董佳琪 房濤 偶勇 危靖怡 胡龍泉 李媛媛 晁旭，6

作者單位：712046 咸陽1陜西中醫(yī)藥大學(xué)第二臨床醫(yī)學(xué)院；727031 銅川2銅川職業(yè)技術(shù)學(xué)院孫思邈醫(yī)學(xué)院；

712046 咸陽3陜西中醫(yī)藥大學(xué)第一臨床醫(yī)學(xué)院；710038 西安4空軍軍醫(yī)大學(xué)唐都醫(yī)院介入疼痛科；

712046 咸陽 陜西中醫(yī)藥大學(xué)5第二附屬醫(yī)院科研科，6基礎(chǔ)醫(yī)學(xué)院

肝癌是世界范圍內(nèi)常見的惡性腫瘤之一，具有惡性程度高、死亡率高、預(yù)后不良、缺乏早期診斷的生物標(biāo)志物等特點，其主要的病理類型是肝細(xì)胞癌，占肝癌患者的75%～85%，其次是肝內(nèi)膽管癌（10%～15%）以及其他罕見類型［1］。
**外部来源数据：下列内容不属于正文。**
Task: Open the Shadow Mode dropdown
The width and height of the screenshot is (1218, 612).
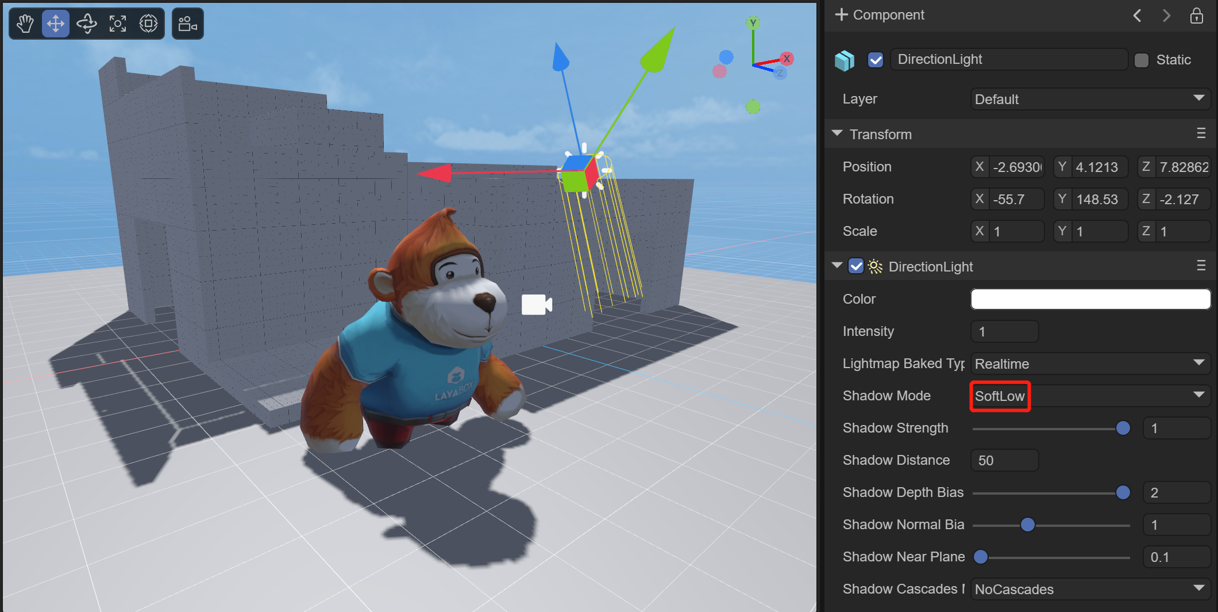Action: coord(1090,396)
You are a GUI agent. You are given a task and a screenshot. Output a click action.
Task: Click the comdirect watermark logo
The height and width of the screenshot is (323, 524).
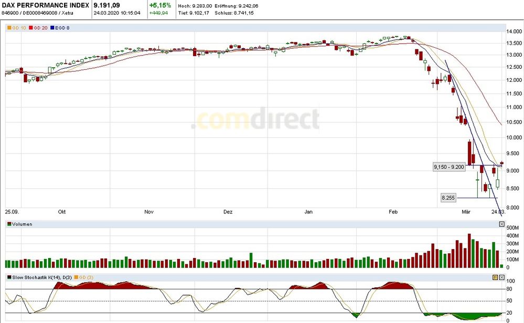255,120
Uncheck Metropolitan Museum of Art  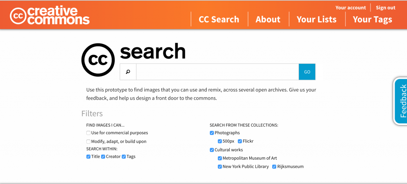pyautogui.click(x=220, y=158)
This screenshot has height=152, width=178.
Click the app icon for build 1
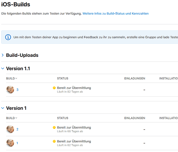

肝癌的治療策略主要包括手術(shù)切除、介入治療和放療等，然而大多數(shù)肝癌患者診斷時通常已為中晚期，因此錯過手術(shù)切除的最佳時間［2］。近年來，分子靶向藥物雖然大幅度提高了肝癌患者的生存率，但是依舊無法避免耐藥性［3］。因此，迫切需要探索新的肝癌治療策略。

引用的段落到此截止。